Nursing remains a popular career

March 28, 2005|by HANS FOGLE

Editor's note: An informal survey of local guidance counselors showed that health care, education and computer technology top the most popular fields being considered by high school students. We look at all three of these fields in this three-part series, starting with nursing.

Candi Heck is living her lifelong dream of helping people and saving lives.

Heck, 36, graduated from Shepherd University in May 2004 and already knows her decision to become a nurse was the right one.

"I've wanted to be a nurse since I was a little girl," said Heck, who works as a registered nurse at City Hospital in Martinsburg, W.Va.

During college, Heck trained as a nurse technician before earning her associate's degree and nursing license. Heck works where she trained, on the fifth floor of City Hospital.


According to the U.S. Department of Labor and a survey of high school guidance counselors, nursing is among the most popular career choices in the Tri-State area for high school and college students.

While people can work in other areas of the health-care field that require less training - as nursing assistants or nurse technicians, for example - the career of registered nurse remains popular. Registered nurses are able to provide more direct patient care, Heck said.

"You are not just a nurse," Heck said. "You are an advocate and supporter for patients and their families."

According to the Labor Department, the training that registered nurses receive qualifies them to administer medication and fluids to patients. Registered nurses also plan and coordinate the treatment of patients, and make sure that physicians' orders are followed.

Registered nurses also oversee the activities of nursing assistants and nurse technicians working in their area of the hospital. This requires that registered nurses possess managerial skills and medical training, according to the Labor Department.

The Labor Department lists three main paths for becoming a registered nurse:

· A bachelor of science degree in nursing, which generally takes four years at a college or university.

· An associate's degree in nursing, which takes two or three years at a community or junior college.

· A three-year diploma program offered through hospitals.

Any of the three degrees can lead to certification as a registered nurse, but Heck said the choice may come down to the time and money an applicant has available.

Heck obtained her associate's degree from Shepherd University in four years, but said the type of degree does not change the duties of a registered nurse.

Heck said she chose an associate's degree because of time constraints. Because of working full time and raising a family, she said she did not have time to spend earning a bachelor's degree as a full-time student.

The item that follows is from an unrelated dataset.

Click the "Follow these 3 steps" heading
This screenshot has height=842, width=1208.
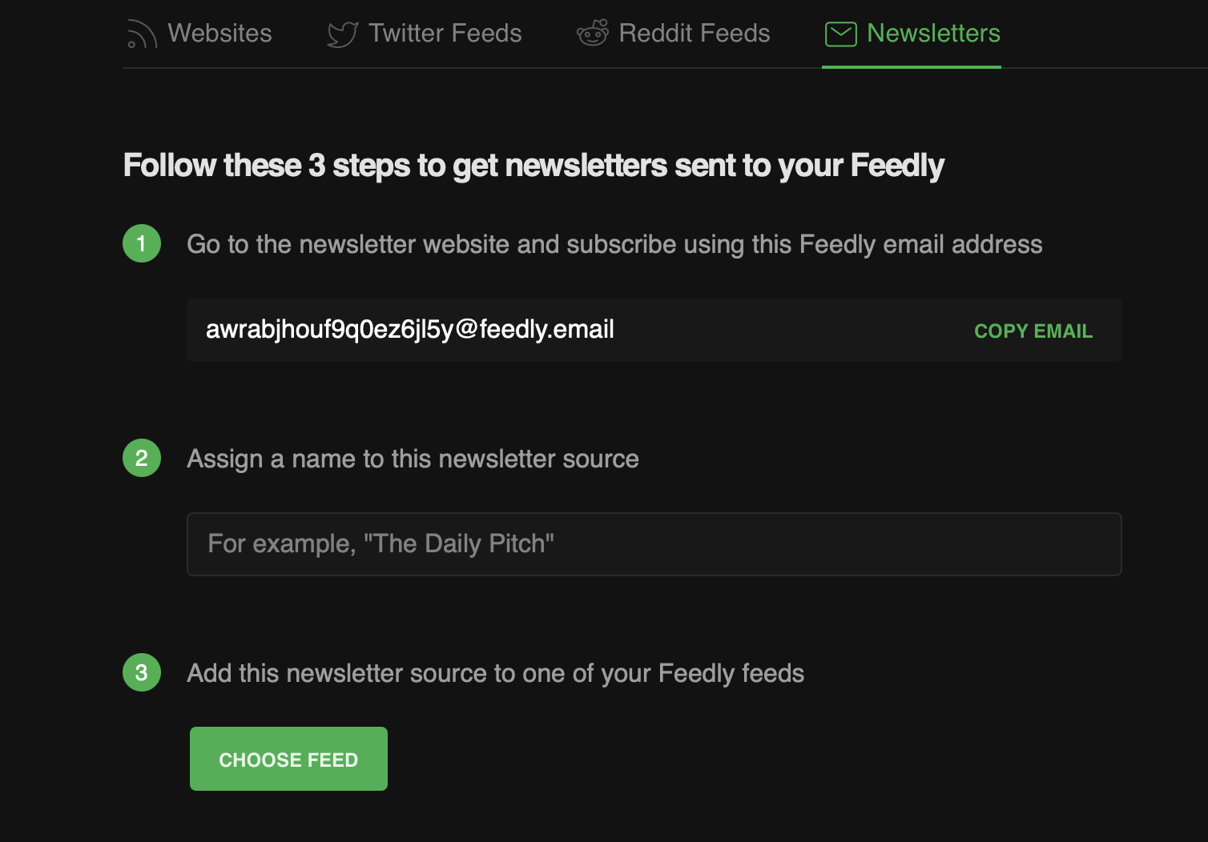click(x=534, y=166)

"If I were young and did not have a family, I would have gotten my bachelor's degree," she said.

Kathleen Gaberson, professor and chair of the Nursing Education Department at Shepherd University, said that while all three programs lead to registered nursing, the bachelor's degree is the most beneficial.

"Nurses with a bachelor of science degree have more career opportunities from the outset than those with an associate's degree or a diploma program," Gaberson said.

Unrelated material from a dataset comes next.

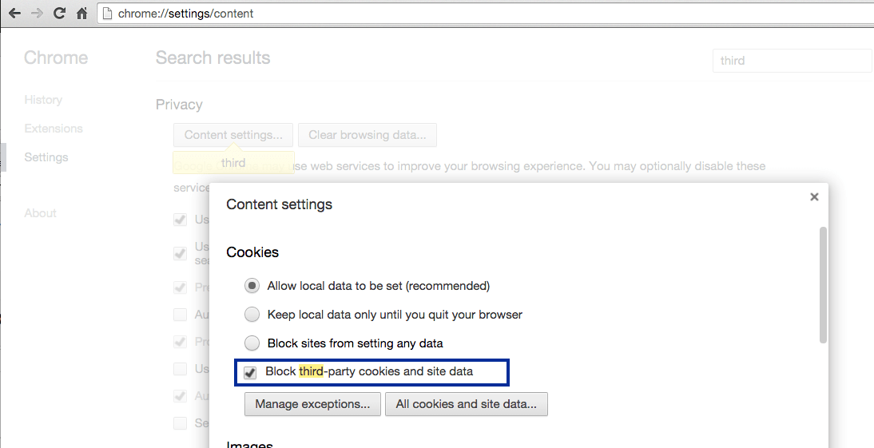Reload the page with refresh icon
This screenshot has height=448, width=874.
click(x=59, y=14)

She said only nurses with bachelor's degrees can work in schools or other communal health facilities.

Some hospitals and all master's degree programs require registered nurses to have bachelor's degrees, Gaberson said.

"Bachelor of science degrees add value to the health-care system that is worth the time and money it takes to obtain," Gaberson said.

She said regardless of what level of training people choose, nursing is a career worth pursuing.

Heck works 36 hours or more a week in 12-hour shifts, but may be called in on her days off when a need arises. She said working in the field, as opposed to studying it, is the best learning experience.

"I learned more on the floor in two months than I did in school," Heck said.

Heck said those thinking about becoming nurses must be sure they are dedicated.

She recommended that students plan time for their education and make sure they develop their organizational skills as early as possible.

Being a nurse, Heck said "is in your heart," and the rest will come with time and devotion.